The things I have to put up with

Husband arrived home last night after a week in Glasgow. He looked at me and burst out laughing. 'Have you thought of hiring yourself out as a belisha beacon?' he asked.

I'd asked him to bring me home a little something from Scotland, preferably a man in a kilt; he didn't. However he told me he was thinking of me on his flight home. In the plane with him was the Glasgow Warriors rugby team in, for some obscure reason, their kit of shorts and jumpers. They travelled from the plane to the airport terminus in a coach. 'Standing jammed between all these big meaty men in their shorts, I thought of you,' he said. He knows my penchant for rugby players. And men in kilts.

My nose was glowing a little less today but to conceal it a bit more before I went to work, I put on some powder. I thought I had got away with it until Alun and I were talking about something and Alun said, 'It's good to have a sense of unity about the office, a sense of concord.' Something in his voice made me turn round quickly to look at him: he was doubled over with laughter.

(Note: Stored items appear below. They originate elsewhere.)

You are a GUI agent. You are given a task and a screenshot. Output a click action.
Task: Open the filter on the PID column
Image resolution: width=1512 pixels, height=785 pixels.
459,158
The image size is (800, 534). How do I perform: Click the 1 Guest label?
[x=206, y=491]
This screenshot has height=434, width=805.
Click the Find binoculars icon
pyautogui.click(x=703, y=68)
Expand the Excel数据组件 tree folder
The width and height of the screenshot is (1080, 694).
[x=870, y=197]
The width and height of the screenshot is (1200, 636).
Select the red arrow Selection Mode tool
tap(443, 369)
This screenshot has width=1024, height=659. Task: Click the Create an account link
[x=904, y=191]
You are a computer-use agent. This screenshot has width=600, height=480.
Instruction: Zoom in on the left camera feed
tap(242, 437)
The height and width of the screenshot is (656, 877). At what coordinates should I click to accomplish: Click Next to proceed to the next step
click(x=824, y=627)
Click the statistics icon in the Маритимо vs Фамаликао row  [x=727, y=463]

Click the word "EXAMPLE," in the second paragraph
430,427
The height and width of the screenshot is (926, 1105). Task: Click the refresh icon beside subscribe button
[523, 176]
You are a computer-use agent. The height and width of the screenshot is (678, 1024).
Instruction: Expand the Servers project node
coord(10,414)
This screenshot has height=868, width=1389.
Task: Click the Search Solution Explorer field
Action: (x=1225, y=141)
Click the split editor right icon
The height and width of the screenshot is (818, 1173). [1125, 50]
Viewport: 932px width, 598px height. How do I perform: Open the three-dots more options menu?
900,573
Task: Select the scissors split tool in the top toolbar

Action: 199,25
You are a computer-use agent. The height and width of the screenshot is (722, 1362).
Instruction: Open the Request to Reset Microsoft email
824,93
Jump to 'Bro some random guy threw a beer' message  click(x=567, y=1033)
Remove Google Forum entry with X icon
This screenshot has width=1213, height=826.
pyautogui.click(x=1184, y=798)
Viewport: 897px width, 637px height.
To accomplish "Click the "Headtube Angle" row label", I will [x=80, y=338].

Things didn't improve when Chris joined us in the office. He was asking Alun to attend a student event as he was unable to go and they wanted 'someone older.' Alun snorted indignantly and, as the oldest one present, I decided to get in first before either of them did. I said, 'Why don't I go instead as I'm the oldest?'
Almost to a man they said, 'We don't want someone THAT old!'

And this is a church office! Supposedly peopled by 'good' Christian workers. I don't think so. If I were in an ordinary office I could sue for sexual harassment. I said this to husband. He said, 'I don't it could be called sexual harassment; more like nose or age harassment.'

P.S. Llanelli Scarlets are just about to beat Glasgow Warriors by quite a lot to not much including a brilliant Dwayne Peel-made try. Some good news for the Welsh; not such a good night for the Ospreys who've lost their game.

1 comment:

Anonymous said...

I would just tell the office they have a choice - you can self-certificate for far less than a very sore nose OR they shut up and let you get on with your work - Shirl said so!